ADONIAS E JORGE NO JARDIM- Cyro de Mattos

 

No domingo azul de verão fui fazer meu passeio matinal e aproveitar o banho de sol no jardim. Oportunidade em que vejo crianças no ritmo da infância brincando com os pombos, subindo na escadinha da pequena casa e descendo pelo caminho enladeirado feito com a madeira macia. Nessa hora da infância livre como sonho, sorridentes todas elas, com gestos contínuos que se propagam em ondas de alegria e cantares afoitos de passarinho, pelo chão e ar iluminados.
Foi então que tive uma surpresa agradável quando avistei aqueles dois senhores sentados em um dos bancos perto do coreto. Não havia dúvida, eram Adonias Filho e Jorge Amado, os consagrados romancistas, em conversa mansa, fraterna, provavelmente falando das coisas da terra onde nasceram. Das longes terras do sem fim em que uma civilização foi forjada com caracteres próprios graças à saga do cacau, o fruto que valia como ouro.
Aproximei-me deles, dei meu bom dia, disse da alegria em encontrá-los naquele momento marcado pelos céus. Eles sorriram ao mesmo tempo. Adonias foi logo dizendo que se sentia um privilegiado por ter seu nome escolhido para ser o paraninfo da Academia de Letras de Itabuna. Acrescentou que isso era generosidade dos membros da instituição, mas que não fazia justiça ao Jorge, que havia nascido em Itabuna, no distrito de Ferradas, na fazenda Auricídia. Jorge interveio frisando que a homenagem era justa. Disse que embora Adonias tivesse nascido em Itajuípe, antigo Pirangi, distrito de Ilhéus, era antes de tudo um grapiúna, um filho legítimo da civilização do cacau. Afinal, comentou, somos todos irmãos, filhos de uma mesma nação.

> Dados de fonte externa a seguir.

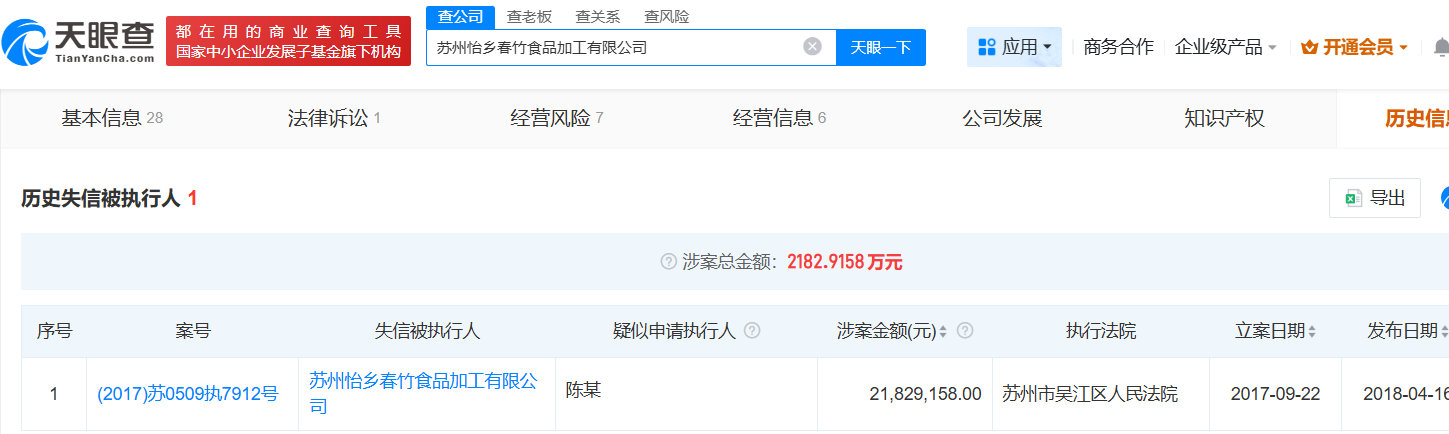The width and height of the screenshot is (1449, 434).
Task: Sort table by 立案日期 column arrows
Action: click(1312, 331)
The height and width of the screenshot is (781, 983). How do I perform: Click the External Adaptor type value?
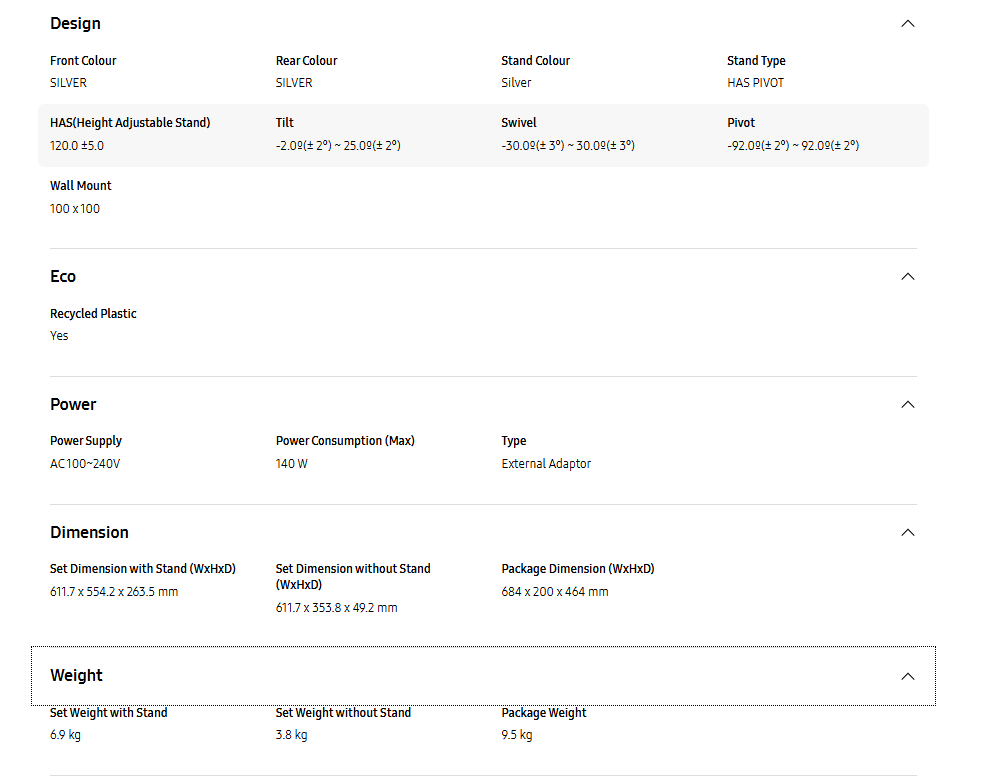(546, 464)
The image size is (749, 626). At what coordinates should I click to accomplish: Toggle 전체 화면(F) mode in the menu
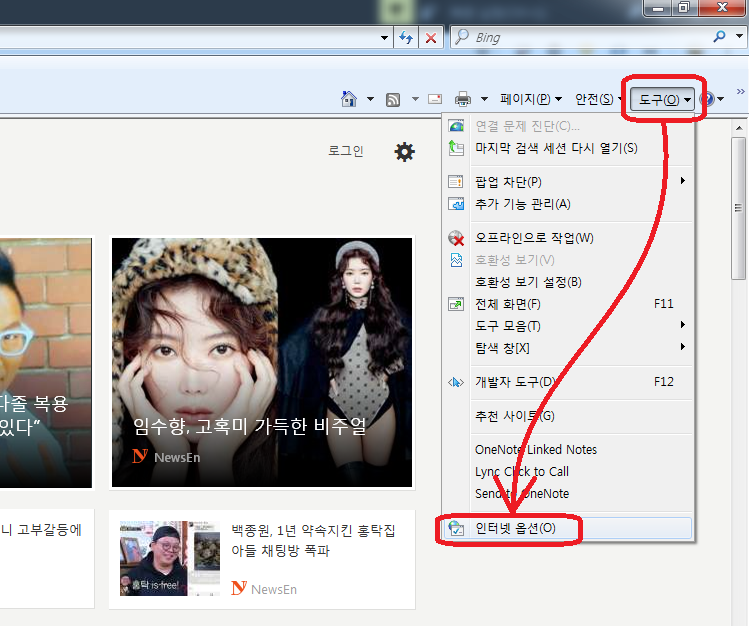click(507, 304)
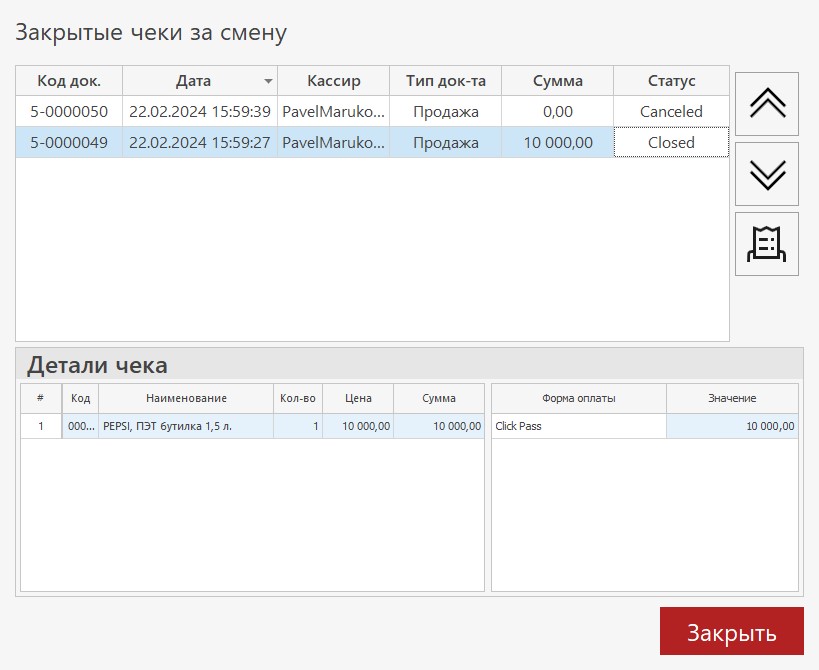Click the Статус column header
The image size is (819, 670).
(x=671, y=81)
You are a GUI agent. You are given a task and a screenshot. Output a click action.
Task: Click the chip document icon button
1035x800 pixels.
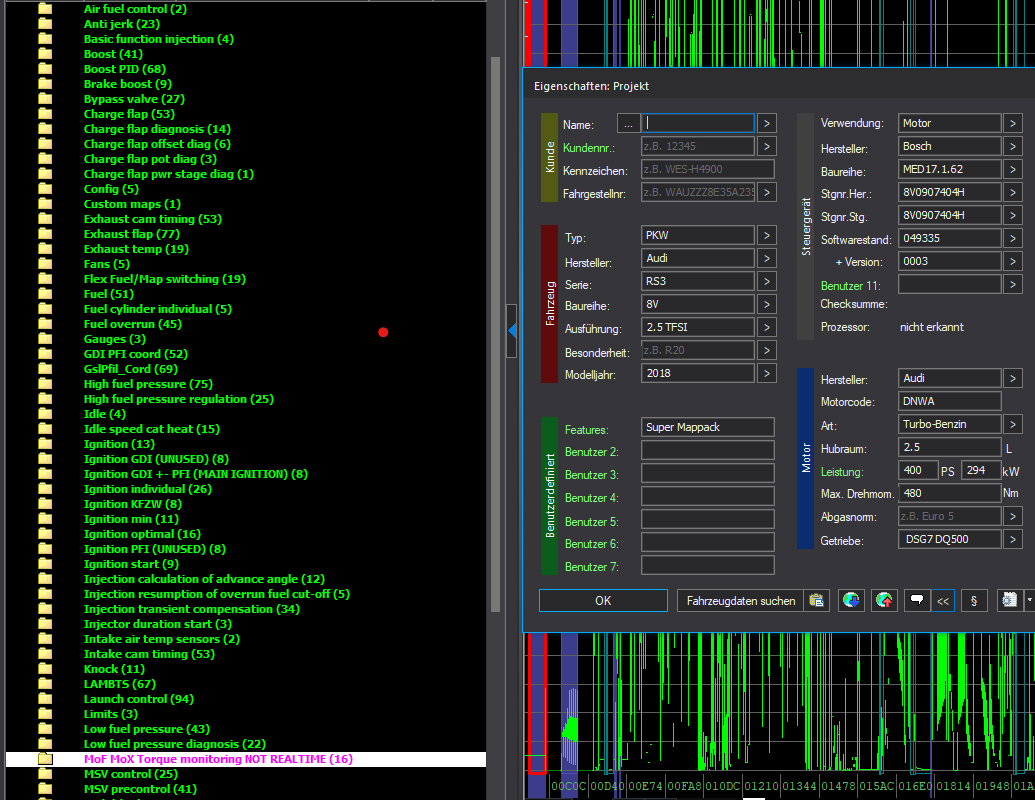tap(1009, 601)
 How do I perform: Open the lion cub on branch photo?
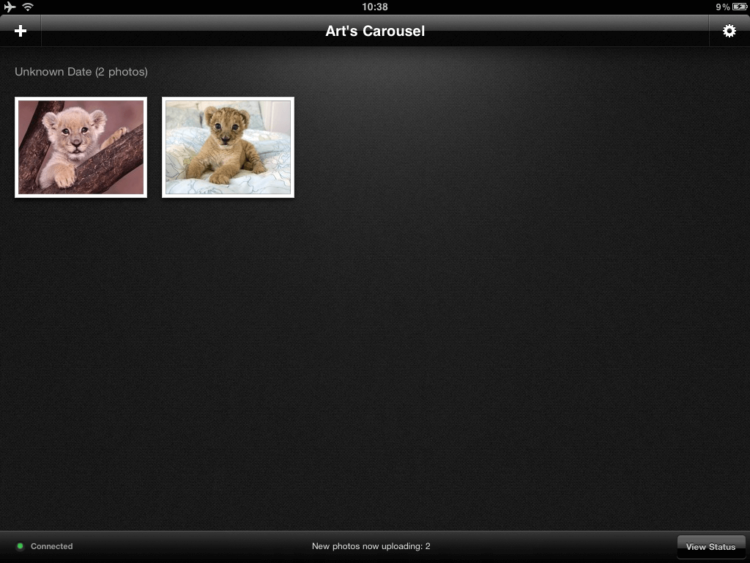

Ressaltou que se dava como satisfeito em ser o patrono da cadeira 5, que tinha como fundador o escritor Cyro, um de seus autores emergentes preferidos, da geração que veio depois da sua, em terras grapiúnas, com Jorge Medauar, Hélio Pólvora, Elvira Foeppel, Sônia Coutinho, Telmo Padilha, Florisvaldo Mattos e Marcos Santarrita, entre outros.
Não preciso dizer o quanto me senti lisonjeado com a observação de Jorge, mas fiquei com um sorriso tímido, sem graça até, pois não esperava tanta gentileza por parte do célebre autor de Gabriela, Cravo e Canela. Sem dúvida, como o Adonias, Jorge era um autor grandão de nossas letras, eu não passava de um nanico.
Tanto Adonias como Jorge pediram que eu transmitisse aos membros da Academia de Letras de Itabuna (Alita), carinhosamente chamados de alitanos, que estavam sorrindo de contente com uma entidade que se dedicava com competência às letras, ainda na idade de 12 anos. Uma menina moça, mas que vinha fazendo com suas atividades continuas papel de gente grande, desempenho bonito, ao divulgar com amor a cultura.
Despediram-se, depois do fraternal abraço que recebi de cada um deles. Provavelmente iam participar de algum encontro de escritores promovido pelos anjos. Lá, no teatro do céu, atapetado de nuvem no ambiente, acariciado na plateia pelo vento suave, que abana como um leque sem fim os instantes do eterno.